Die brutale Gewalt findet in einem gesellschaftlichen Klima statt, in dem rechten Positionen wieder hof- und salonfähig geworden sind: in Zeitungsschlagzeilen, in Talkshowsesseln und in den Parlamenten. Mit der AfD ist ein politischer Akteur rechts der Union entstanden, mit dem „man reden kann“ und der dem rassistischem Mob gerne die ersehnte Bestätigung gibt. Die beständige Radikalisierung der AfD hat ihren Wahlerfolgen bisher keinen Abbruch getan. Ganz im Gegenteil: AfD und rechte Bewegungen stehen aktuell besser da als je zuvor. Nicht trotz martialischer Rhetorik und offenem Gewaltaufruf, sondern gerade wegen. Sie mobilisiert diejenigen, die nachts davon träumen, selbst die Waffe in die Hand zu nehmen oder doch zumindest von den guten Plätzen aus zusehen zu dürfen. Die beständigen Beschwörungen des Bürgerkriegs und der gewaltsamen Selbstermächtigung der Höckes und Kubitscheks stehen den Schundromanen, an deren Verherrlichung eines race war die Generation des NSU sich aufgeilte, in nicht allzu viel nach. Die AfD gewinnt Land in den gesellschaftlichen Debatten, streicht ihre Ausschlusslisten zusammen und erweitert ihre Abschusslisten. Während sich die rassistische Hetze lange in erster Linie gegen Geflüchtete richtete oder „Islamisten“ als Chiffre für „die Anderen“ herhielten, nimmt die Partei aktuell türkeistämmige Menschen ins Visier. Dahinter steckt mehr als die Lust, auf noch mehr Minderheiten herumhacken zu können. Wenn die AfD-Vorsitzende erklärt, Deniz Yücel sei ungeachtet seiner Staatsbürgerschaft kein Deutscher und ein Poggenburg „Kümmelhändler“ und „Kameltreiber“ ins Bierzelt schreit, so ist das nicht übers Ziel hinausgeschossen, sondern kalkuliert. Was den Poggenburgs und Weidels der Nation nämlich im Gegensatz zu all jenen klar ist, die der AfD mit (Volks-)Aufklärung über ihren Charakter beikommen wollen: Mit offenen Worten und offenem Rassismus lässt sich in Deutschland ordentlich punkten. Gerade türkeistämmige Einwohner_innen gelten rassistischer Agitation als Menschen, denen es höchstens zum „Passdeutschen“ gereicht, die auch im Besitz der Staatsbürgerschaft unveränderbar fremd, auf jeden Fall aber potentiell unzuverlässig bleiben.

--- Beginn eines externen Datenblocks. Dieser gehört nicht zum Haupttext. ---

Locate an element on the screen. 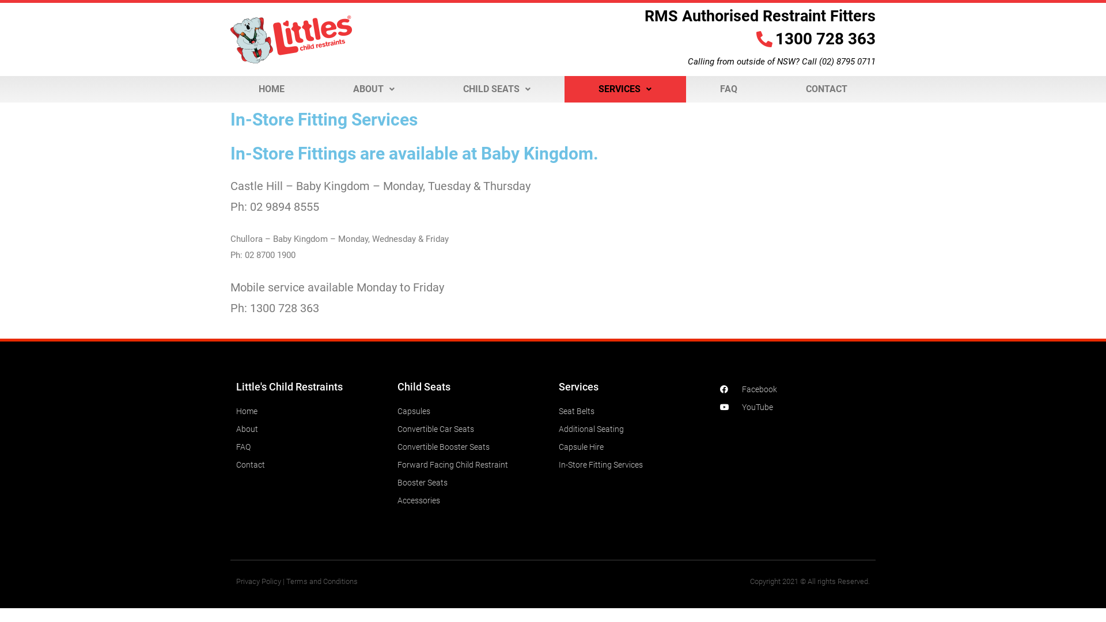  'Seat Belts' is located at coordinates (558, 410).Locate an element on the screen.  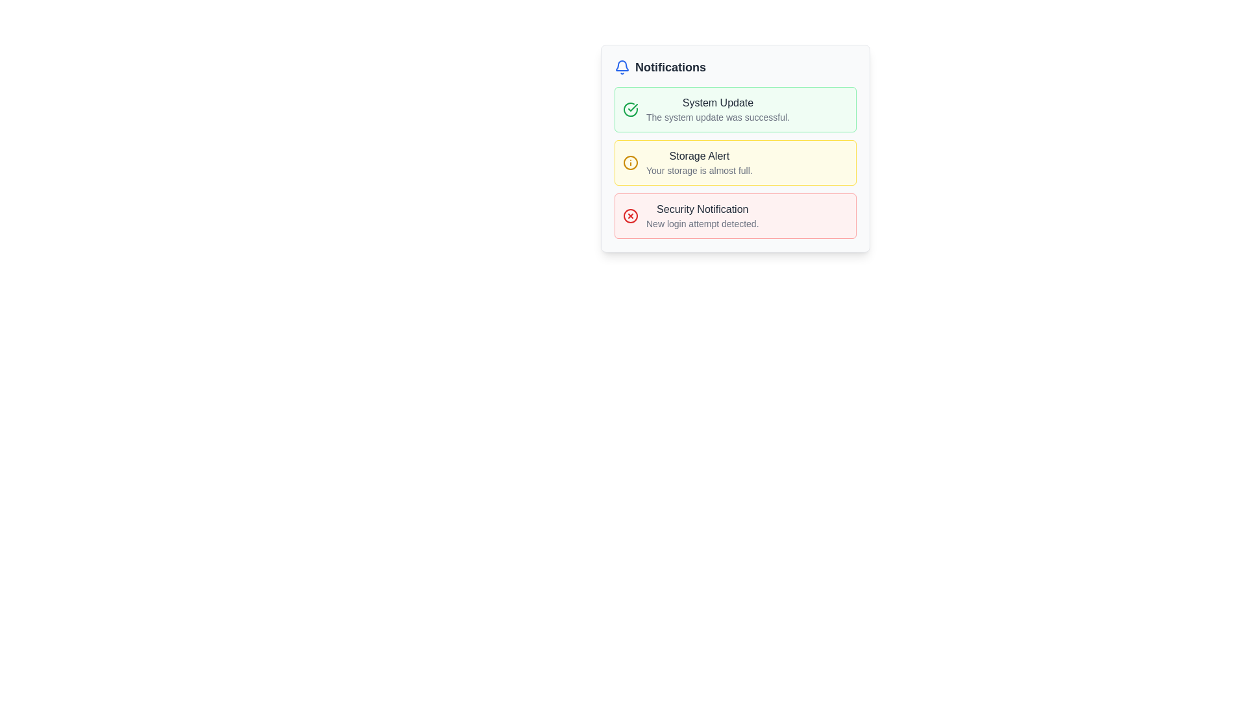
the circular outline element in the 'Storage Alert' notification to enhance the visibility of the adjacent 'info' icon is located at coordinates (630, 162).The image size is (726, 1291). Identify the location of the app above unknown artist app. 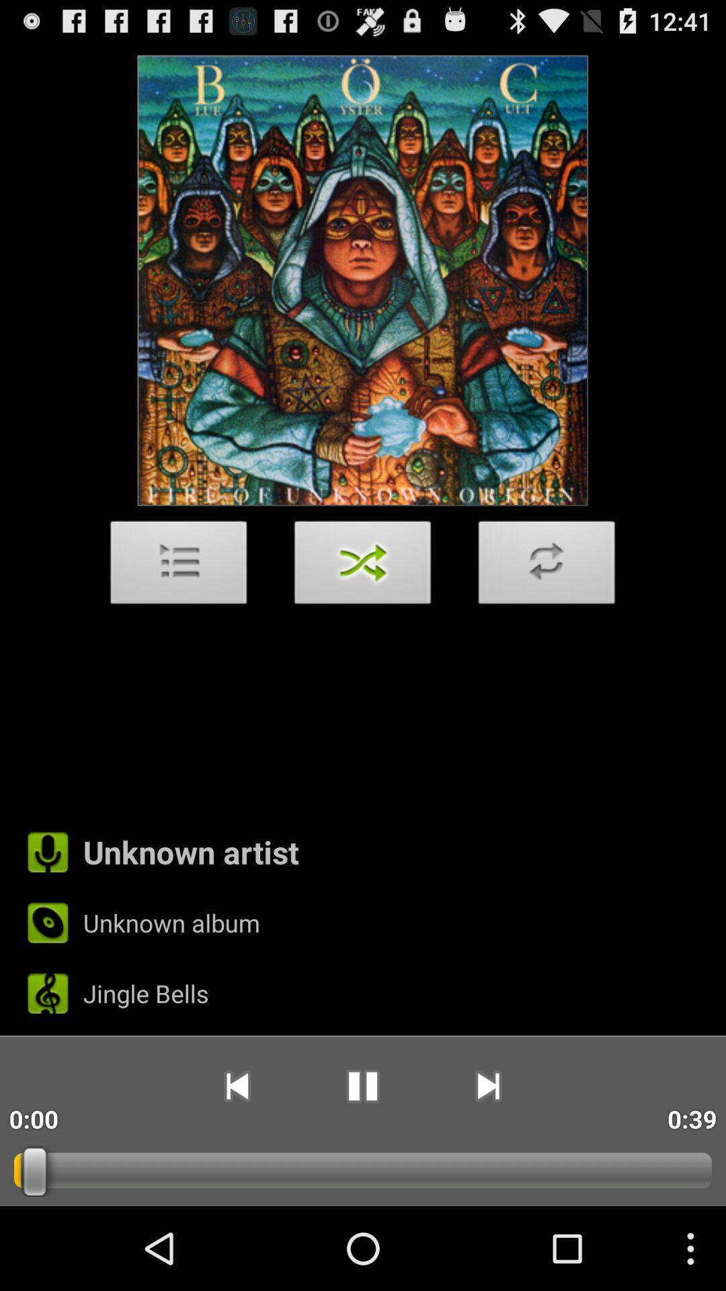
(363, 566).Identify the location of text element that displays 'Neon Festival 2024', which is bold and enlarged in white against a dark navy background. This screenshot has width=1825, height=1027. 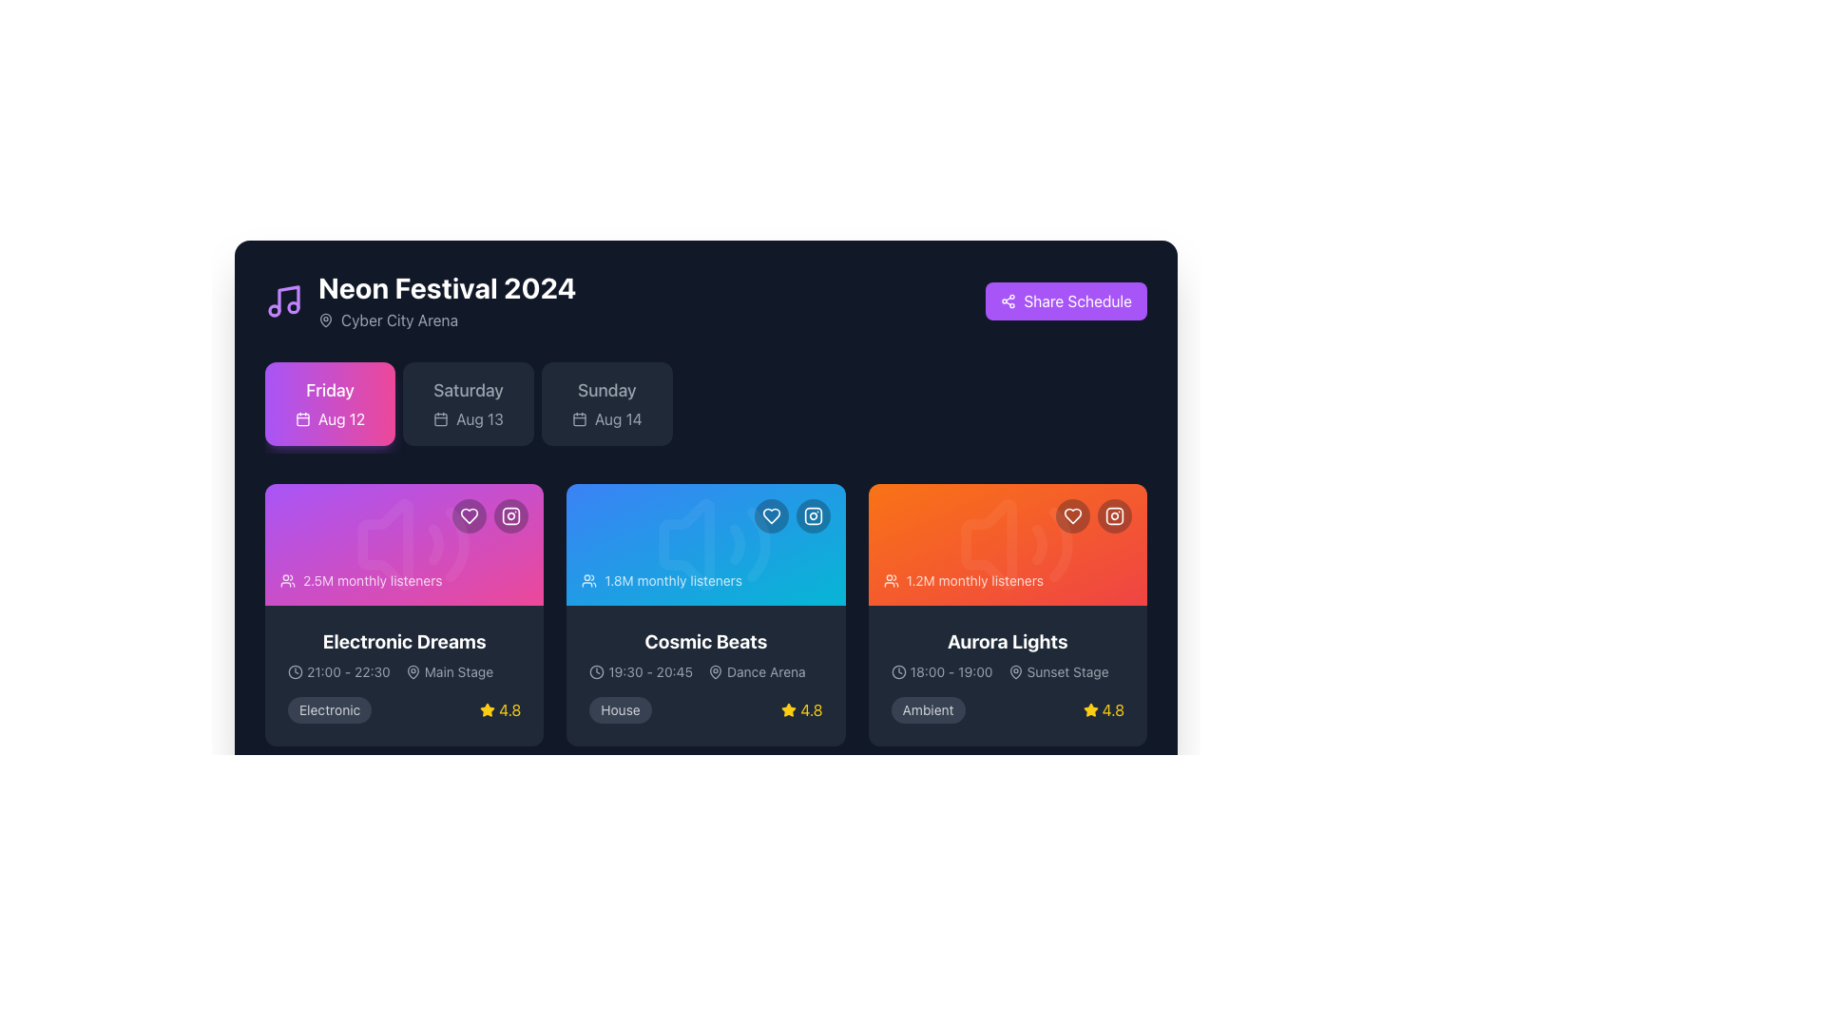
(446, 288).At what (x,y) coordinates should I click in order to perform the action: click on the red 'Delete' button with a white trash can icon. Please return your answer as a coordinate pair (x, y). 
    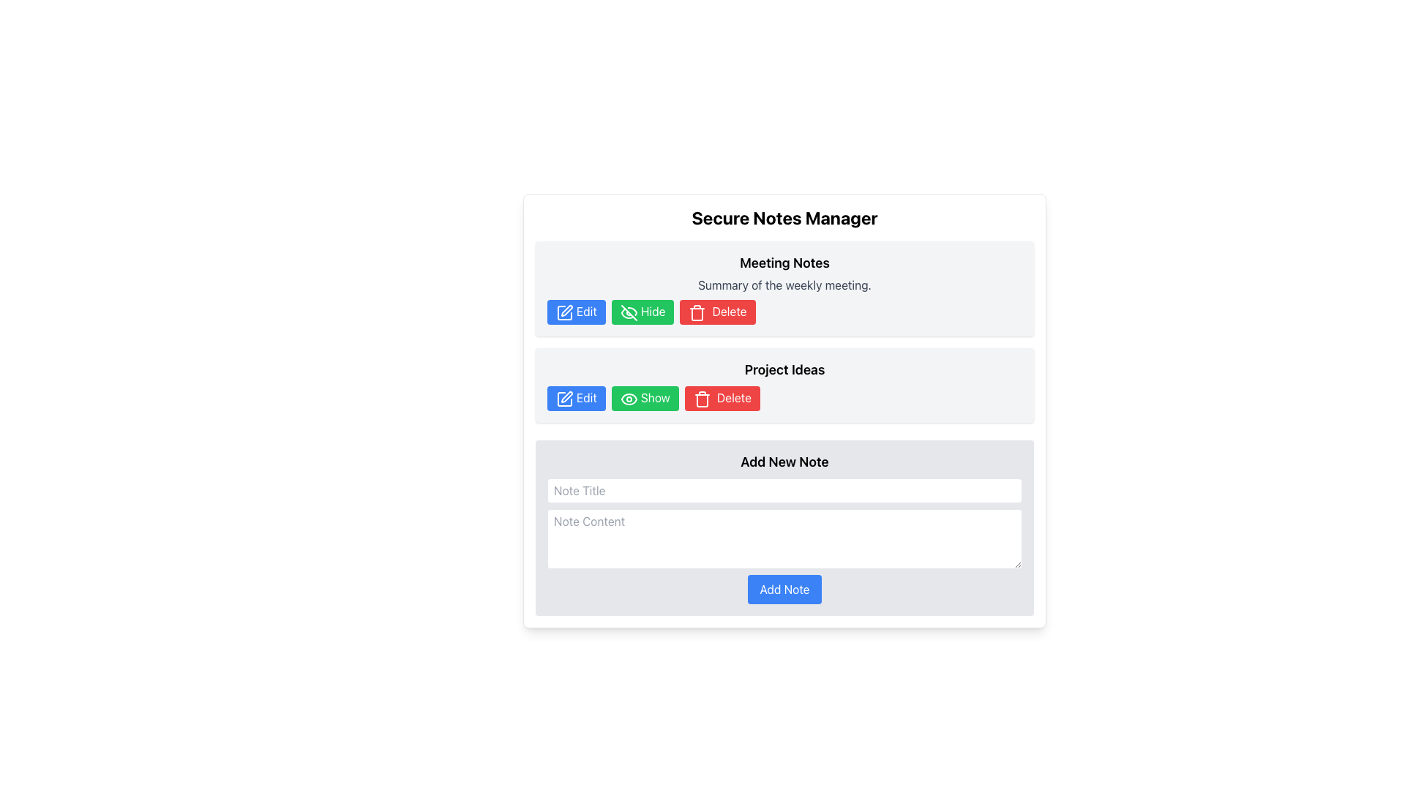
    Looking at the image, I should click on (722, 398).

Für etwas besseres als die Nation
Jedem Versuch, Menschen rassistisch aus der Gesellschaft auszuschließen, muss radikal widersprochen werden. Es reicht nicht aus, sich für „Integration“ auszusprechen. Denn so sehr die Einforderung von Respekt, Teilhabe und fundamentalen Rechten Unterstützung verdient, sowenig darf dabei aus den Augen verloren werden, was für gewöhnlich gemeint ist, wenn das Schlagwort der „Integration“ in den Raum gestellt wird. Wenn über die „Integration“, also den Einschluss von Menschen in die Gesellschaft, in der sie leben, gesprochen wird, so steht der Begriff in der Regel für eine zu erbringende Leistung. Die Integration galt und gilt weniger als ein Angebot der gesellschaftlichen Teilhabe, sondern impliziert vielmehr die Aufforderung zur Assimilation, deren Vollständigkeit und Aufrichtigkeit gleichzeitig immer in Zweifel gezogen wird. Integration meint stets auch die Integration in den Ausbeutungs- und Verwertungsprozess der menschlichen Arbeitskraft. Dementsprechend richten sich die Einladungen an künftige „Zuwanderer“ vor allem an Menschen, denen ein Ausgleich von Fachkräftemängeln bzw. die Steigerung der Produktivkraft des Standorts Deutschland zugedacht wird.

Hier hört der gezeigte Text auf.